== Excerto do texto ==

Desta forma, torna-se então importante definir a educação para o
empreendedorismo. Na referida Comunicação da União Europeia de 13 de fevereiro
de 2006, foi também definida a «Educação para o Empreendedorismo», como o
processo dinâmico e social onde indivíduos identificam oportunidades para
inovar e transformam as suas ideias em atividades práticas e sinalizadas, seja
num contexto social, cultural ou económico. Nesta definição está indicado o
objetivo principal da educação para o empreendedorismo, onde figura tanto o
desenvolvimento pessoal do indivíduo como o conhecimento formal (Odegärd,
2011).
A investigação feita na área do empreendedorismo é o estudo do impacto destas
atividades de empreendedorismo nos estudantes, mas não geram consensos (Huber
et al., 2012), isto porque em alguns estudos se consegue demonstrar a relação
entre as atividades de empreendedorismo e as intenções futuras dos estudantes
(Odegärd, 2011; Roxas et al., 2008; Paço et al., 2011), enquanto outros não
revelam quaisquer conclusões significativas (Oosterbeek et al., 2010).
Nesta investigação, a questão a responder será se realmente estes programas têm
algum impacto direto nos estudantes (da Escola Secundária) ou se já tudo o que
tinham considerado como válido (abrir uma empresa, ter um perfil empreendedor
na sua vida, ou simplesmente ter um emprego estável e sem intenções de abrir
empresa ou negócio próprio) se mantém inalterado. O programa elaborado para
estes estudantes do ensino secundário teve como base a metodologia pedagógica
recomendada pelos investigadores desta área direcionada para a criatividade e
conceptualização abstrata, por exemplo, de novos produtos (Rasheed, 2000; Paço
et al., 2011; Raposo et al., 2008). Contou, assim, com uma vertente teórica e
com uma componente prática e criativa que permitiu a conceção de novos produtos
inovadores.

===

## [Tarefa 1]
No texto sobre educação para o empreendedorismo, em que data foi emitida a Comunicação da União Europeia que definiu a «Educação para o Empreendedorismo»?
## [Tarefa 2]
Continue o texto sobre educação para o empreendedorismo a partir da última frase apresentada.

== Dados fornecidos ==

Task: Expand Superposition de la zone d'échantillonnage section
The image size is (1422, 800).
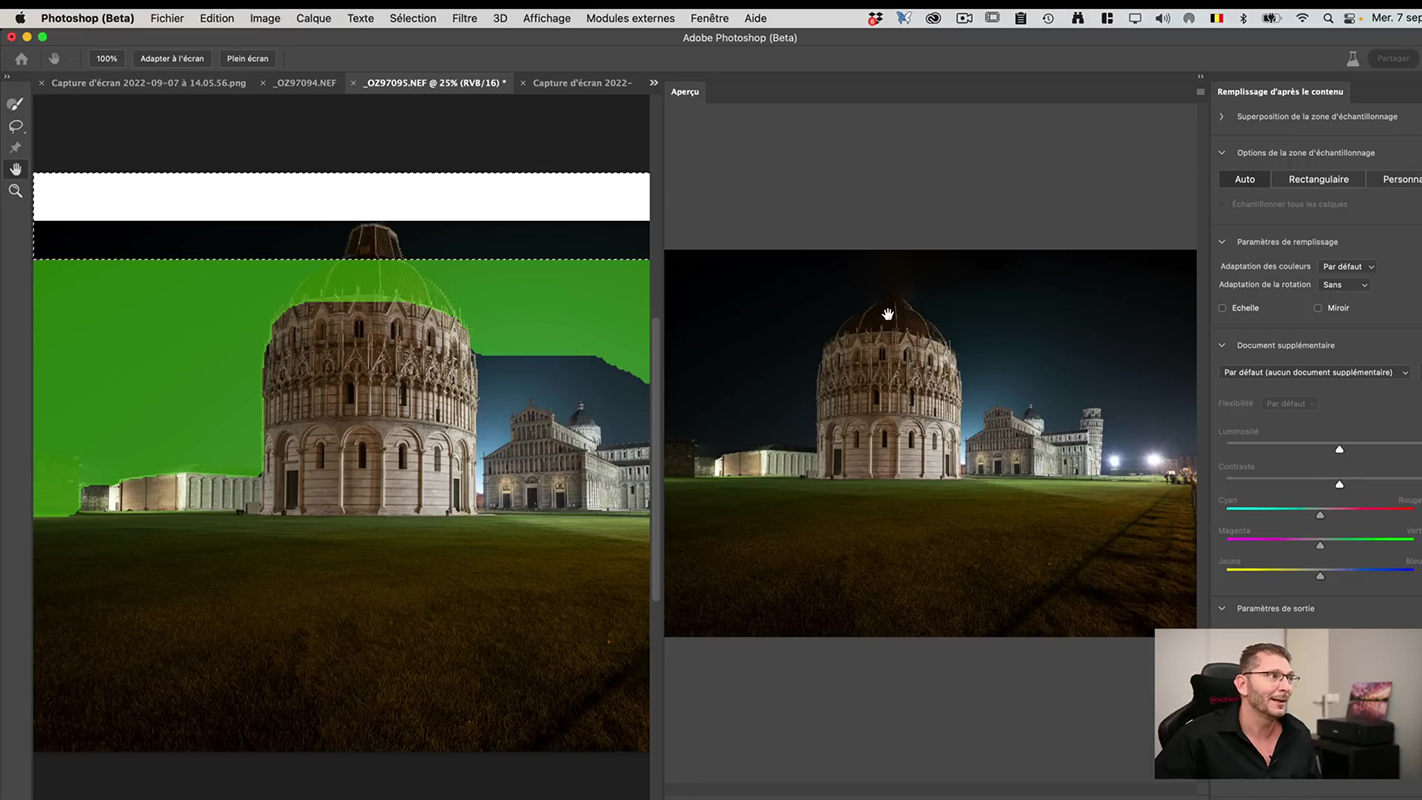Action: coord(1222,117)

===

## [Resultado 1]
13 de fevereiro de 2006.

## [Resultado 2]
Desta forma, foi desenvolvido o programa Empreendedorismo nas Escolas 2011/2012
para apoiar esta investigação. As atividades desenvolvidas passaram por:
reuniões de trabalho com os professores; um Seminário de «Empreendedorismo
Jovem» que contou com a presença de diferentes personalidades, de forma a
passarem as diferentes abordagens de empreendedorismo junto dos estudantes;
Workshopssobre criação de ideias inovadoras e apresentação de ideias em público
e, finalmente, o desenvolvimento de um Concurso de Ideias para os jovens
empreendedores, do ensino secundário.
METODOLOGIA
Amostra e recolha de dados
A população em estudo foram os estudantes do ensino secundário profissional da
Escola Secundária de Estarreja. Esta escola tem um total de 423 estudantes que
frequentam cursos técnico-profissionais.
Estes foram escolhidos como população a estudar uma vez que o ensino
profissional tem vindo a crescer cada vez mais no nosso país e, sobretudo na
região Centro, é uma referência como solução para as necessidades do tecido
empresarial local (Carvalhais, 2009)[1].
Estes estudantes considerados como população da investigação são alunos do
10.º, 11.º e 12.º anos, 175, 129 e 119 estudantes, respetivamente, e
distribuídos por diversos cursos. Optou-se por identificá-los através das
chamadas famílias profissionais: Administração, Comércio, Desporto,
Eletricidade e Eletrónica, Informática, Mecânica e Serviço de Apoio Social.
Desta população, obteve-se uma amostra de 238 estudantes, que responderam ao
primeiro questionário em janeiro de 2012, tendo-se obtido uma segunda amostra
de 241 estudantes, que responderam ao segundo questionário em abril de 2012. De
referir que 208 estudantes responderam aos dois questionários, ou seja, 86% dos
estudantes considerados na amostra responderam ao questionário nos dois
momentos distintos. Da primeira aplicação de questionários obteve-se uma taxa
de resposta de 56% em relação ao total da população e, na segunda aplicação de
questionários, obteve-se uma taxa de resposta de 57% em relação ao total da
população. Assim, usou-se a primeira amostra para a caracterização da amostra e
considerou-se a segunda amostra para a Análise Fatorial e para a construção do
Modelo de Regressão Logística.
Nesta investigação recorreu-se ao uso de dados primários, através da elaboração
de um questionário, de forma a estudar-se as intenções empreendedoras dos
estudantes do ensino secundário. O questionário foi aplicado em dois momentos
diferentes, o primeiro realizado para se estudar as características da
população e o segundo realizado após a finalização de todas as atividades de
empreendedorismo, de forma a avaliar-se a influência que as mesmas tiveram nos
estudantes e nas suas intenções empreendedoras.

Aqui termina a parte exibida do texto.